Lisboa, 17 jun 2026 (Lusa) — O primeiro-ministro, Luís Montenegro, alertou hoje, no Parlamento, que o país terá pela frente um período estival "ainda mais exigente" no que toca aos incêndios florestais. Durante a sua intervenção na abertura do debate quinzenal, o chefe do executivo garantiu que o Governo se antecipou e está a direcionar todos os recursos disponíveis para reforçar as ações de prevenção e a capacidade de resposta operacional.

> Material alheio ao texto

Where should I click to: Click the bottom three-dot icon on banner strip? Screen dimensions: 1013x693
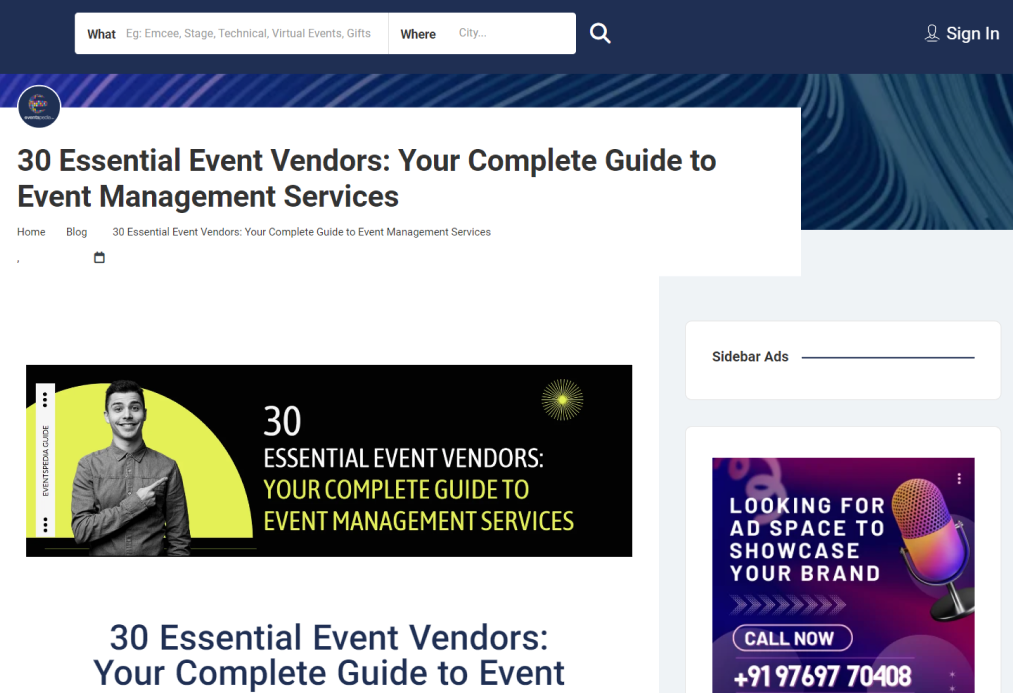[45, 525]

O governante aproveitou a ocasião para assinalar os nove anos decorridos desde os trágicos incêndios de Pedrógão Grande, em 2017, que provocaram a morte a 64 pessoas, deixando um apelo veemente à consciencialização e ao envolvimento cívico de toda a população, sustentando que a atitude individual é decisiva para salvaguardar vidas.
A acrescer às dificuldades meteorológicas crónicas da estação, o primeiro-ministro destacou o impacto severo dos temporais de inverno, que deitaram por terra centenas de milhares de árvores e aumentaram a vulnerabilidade do território. Luís Montenegro realçou o empenho conjunto que está a ser feito no terreno por bombeiros, sapadores florestais, operacionais da Proteção Civil, do ICNF, da GNR e das Forças Armadas, que trabalham em articulação direta com a tutela e os municípios. Entre as medidas estruturais, o líder do Executivo destacou a implementação do Comando Integrado de Prevenção e Operações, uma estrutura que visa assegurar uma coordenação contínua e que representa uma viragem na articulação entre o combate imediato e a mitigação antecipada do risco.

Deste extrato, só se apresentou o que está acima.